Interestingly, a small survey study in 2013 by Medscape of pathologists showed that only 32% of respondents stated that they were burned out.4 Even though the methodology for this study is not stated to be able to determine the legitimacy of this study, it at least gives me hope that if I survive residency, there is hope at the end of the tunnel for a reprieve from those often seemingly, hydra-like tentacles of burnout that threaten to bring us down.

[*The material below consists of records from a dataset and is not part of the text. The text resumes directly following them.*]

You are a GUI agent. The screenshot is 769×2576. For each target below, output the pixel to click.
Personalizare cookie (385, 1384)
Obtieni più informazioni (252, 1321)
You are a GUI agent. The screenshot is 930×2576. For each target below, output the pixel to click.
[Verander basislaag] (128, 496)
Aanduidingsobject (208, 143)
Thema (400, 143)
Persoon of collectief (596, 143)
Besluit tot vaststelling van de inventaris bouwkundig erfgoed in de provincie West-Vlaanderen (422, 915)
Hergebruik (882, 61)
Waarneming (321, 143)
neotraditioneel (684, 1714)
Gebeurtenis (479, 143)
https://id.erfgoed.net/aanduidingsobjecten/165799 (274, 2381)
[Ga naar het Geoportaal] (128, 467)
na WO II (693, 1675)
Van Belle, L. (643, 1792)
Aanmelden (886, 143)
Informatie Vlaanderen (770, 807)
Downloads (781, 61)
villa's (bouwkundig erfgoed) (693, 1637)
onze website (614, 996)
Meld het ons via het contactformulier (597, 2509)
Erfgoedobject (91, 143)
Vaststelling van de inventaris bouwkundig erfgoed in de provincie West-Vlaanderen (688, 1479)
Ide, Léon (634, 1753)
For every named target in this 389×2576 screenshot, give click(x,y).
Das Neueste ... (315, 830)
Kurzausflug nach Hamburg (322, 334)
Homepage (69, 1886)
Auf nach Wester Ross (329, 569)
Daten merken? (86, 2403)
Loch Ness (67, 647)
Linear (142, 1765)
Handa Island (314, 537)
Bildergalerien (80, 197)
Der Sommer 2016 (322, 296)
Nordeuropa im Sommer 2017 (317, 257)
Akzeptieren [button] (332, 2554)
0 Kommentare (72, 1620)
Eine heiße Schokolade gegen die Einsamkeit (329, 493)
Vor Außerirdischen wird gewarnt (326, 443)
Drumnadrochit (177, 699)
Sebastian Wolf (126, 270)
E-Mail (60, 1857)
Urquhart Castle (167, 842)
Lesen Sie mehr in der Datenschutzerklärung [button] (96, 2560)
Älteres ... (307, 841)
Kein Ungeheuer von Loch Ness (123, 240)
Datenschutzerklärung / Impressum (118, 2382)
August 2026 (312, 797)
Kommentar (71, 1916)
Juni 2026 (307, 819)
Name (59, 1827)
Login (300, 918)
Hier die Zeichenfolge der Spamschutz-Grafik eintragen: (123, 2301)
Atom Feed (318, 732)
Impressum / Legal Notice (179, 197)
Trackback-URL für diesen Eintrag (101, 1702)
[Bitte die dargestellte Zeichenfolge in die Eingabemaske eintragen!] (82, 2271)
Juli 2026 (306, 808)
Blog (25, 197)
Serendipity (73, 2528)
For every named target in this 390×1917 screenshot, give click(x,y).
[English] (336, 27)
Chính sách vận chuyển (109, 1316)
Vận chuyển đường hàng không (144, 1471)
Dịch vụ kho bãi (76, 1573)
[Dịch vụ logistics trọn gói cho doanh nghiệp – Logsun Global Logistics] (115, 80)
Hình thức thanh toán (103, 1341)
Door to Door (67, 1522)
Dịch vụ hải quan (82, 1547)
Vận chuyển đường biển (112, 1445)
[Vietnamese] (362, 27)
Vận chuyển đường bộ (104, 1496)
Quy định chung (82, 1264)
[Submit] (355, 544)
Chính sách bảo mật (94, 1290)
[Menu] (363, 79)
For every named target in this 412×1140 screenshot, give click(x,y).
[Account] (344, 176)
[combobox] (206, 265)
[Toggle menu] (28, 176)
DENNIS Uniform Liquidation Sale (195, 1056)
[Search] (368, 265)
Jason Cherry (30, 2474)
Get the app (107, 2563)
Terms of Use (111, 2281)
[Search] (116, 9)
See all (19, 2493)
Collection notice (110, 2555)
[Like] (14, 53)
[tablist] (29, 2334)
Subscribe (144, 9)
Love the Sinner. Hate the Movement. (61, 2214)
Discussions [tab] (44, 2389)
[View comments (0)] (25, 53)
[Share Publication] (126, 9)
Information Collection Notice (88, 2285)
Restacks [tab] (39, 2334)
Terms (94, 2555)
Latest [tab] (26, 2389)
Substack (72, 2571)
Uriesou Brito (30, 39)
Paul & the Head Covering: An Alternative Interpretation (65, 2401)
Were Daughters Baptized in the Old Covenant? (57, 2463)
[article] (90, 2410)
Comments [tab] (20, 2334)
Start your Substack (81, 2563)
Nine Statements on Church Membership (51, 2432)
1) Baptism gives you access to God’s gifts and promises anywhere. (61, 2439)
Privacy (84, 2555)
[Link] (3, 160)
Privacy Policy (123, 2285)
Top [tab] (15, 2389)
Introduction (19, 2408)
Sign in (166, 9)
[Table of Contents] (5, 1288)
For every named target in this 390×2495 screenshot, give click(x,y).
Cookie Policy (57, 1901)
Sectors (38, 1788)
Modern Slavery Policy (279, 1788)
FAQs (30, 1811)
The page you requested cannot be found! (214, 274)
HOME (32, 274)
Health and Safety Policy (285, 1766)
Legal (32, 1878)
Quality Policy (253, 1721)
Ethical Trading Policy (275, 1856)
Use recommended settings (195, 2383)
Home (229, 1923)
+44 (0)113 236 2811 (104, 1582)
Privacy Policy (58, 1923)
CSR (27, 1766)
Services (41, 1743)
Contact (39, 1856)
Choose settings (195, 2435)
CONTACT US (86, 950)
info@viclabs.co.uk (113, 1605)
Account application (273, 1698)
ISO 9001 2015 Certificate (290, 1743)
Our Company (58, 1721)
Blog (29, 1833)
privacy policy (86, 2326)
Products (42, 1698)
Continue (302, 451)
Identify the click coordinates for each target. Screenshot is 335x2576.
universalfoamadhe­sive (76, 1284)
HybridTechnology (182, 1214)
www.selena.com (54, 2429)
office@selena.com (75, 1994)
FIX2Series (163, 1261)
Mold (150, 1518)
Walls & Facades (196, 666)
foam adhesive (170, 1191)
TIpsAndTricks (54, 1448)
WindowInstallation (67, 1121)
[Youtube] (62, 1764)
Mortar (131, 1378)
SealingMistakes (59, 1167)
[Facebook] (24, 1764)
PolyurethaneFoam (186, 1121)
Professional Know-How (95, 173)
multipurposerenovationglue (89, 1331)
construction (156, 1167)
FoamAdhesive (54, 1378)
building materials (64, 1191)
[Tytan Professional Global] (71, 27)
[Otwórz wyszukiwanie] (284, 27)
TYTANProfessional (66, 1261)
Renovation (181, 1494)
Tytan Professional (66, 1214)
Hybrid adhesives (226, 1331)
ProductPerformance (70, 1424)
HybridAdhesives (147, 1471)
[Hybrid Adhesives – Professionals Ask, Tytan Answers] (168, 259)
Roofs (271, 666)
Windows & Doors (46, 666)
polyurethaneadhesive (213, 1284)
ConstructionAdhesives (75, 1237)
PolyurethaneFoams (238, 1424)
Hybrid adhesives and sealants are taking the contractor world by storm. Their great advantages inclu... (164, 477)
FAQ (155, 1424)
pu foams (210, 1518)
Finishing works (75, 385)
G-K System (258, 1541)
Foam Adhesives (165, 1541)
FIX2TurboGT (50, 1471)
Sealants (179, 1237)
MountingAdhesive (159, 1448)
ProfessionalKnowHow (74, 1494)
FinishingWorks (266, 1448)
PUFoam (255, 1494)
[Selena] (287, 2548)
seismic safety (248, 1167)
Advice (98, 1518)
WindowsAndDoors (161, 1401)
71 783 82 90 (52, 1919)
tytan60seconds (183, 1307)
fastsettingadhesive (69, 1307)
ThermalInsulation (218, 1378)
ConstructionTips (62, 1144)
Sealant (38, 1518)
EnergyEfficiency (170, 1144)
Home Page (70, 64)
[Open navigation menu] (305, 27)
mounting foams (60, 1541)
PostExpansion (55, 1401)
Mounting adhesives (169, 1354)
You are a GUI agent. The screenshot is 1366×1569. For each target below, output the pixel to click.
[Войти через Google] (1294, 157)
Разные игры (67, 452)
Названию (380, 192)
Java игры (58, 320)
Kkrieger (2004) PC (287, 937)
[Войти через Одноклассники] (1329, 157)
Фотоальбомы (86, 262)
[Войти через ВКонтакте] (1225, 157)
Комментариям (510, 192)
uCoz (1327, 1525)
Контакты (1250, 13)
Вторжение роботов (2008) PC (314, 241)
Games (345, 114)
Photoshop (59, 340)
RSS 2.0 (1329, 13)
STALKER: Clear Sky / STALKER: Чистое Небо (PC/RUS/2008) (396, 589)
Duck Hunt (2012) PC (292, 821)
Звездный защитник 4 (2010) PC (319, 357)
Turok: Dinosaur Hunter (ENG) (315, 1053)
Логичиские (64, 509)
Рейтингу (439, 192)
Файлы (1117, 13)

  1. NK Thomas. Resident Burnout. JAMA, 2004;292(23):2880-2889.
  2. LW McCray, PF Cronholm, RA Neill. Resident Physician Burnout: Is There Hope? Fam Med, Oct 2008; 40(9): 626-632.
  3. L Joseph, PF Shaw, BR Smoller. Perceptions of Stress Among Pathology Residents. Am J ClinPathol 2007; 128:911-919.
  4. Pathologist Lifestyles – Linking to Burnout: Medscape Survey. Last updated on 3/28/13. Accessed on 2/11/14 at http://www.medscape.com/features/slideshow/lifestyle/2013/pathology#1

 

Chung

Betty Chung, DO, MPH, MA is a second year resident physician at the University of Illinois Hospital and Health Sciences System in Chicago, IL.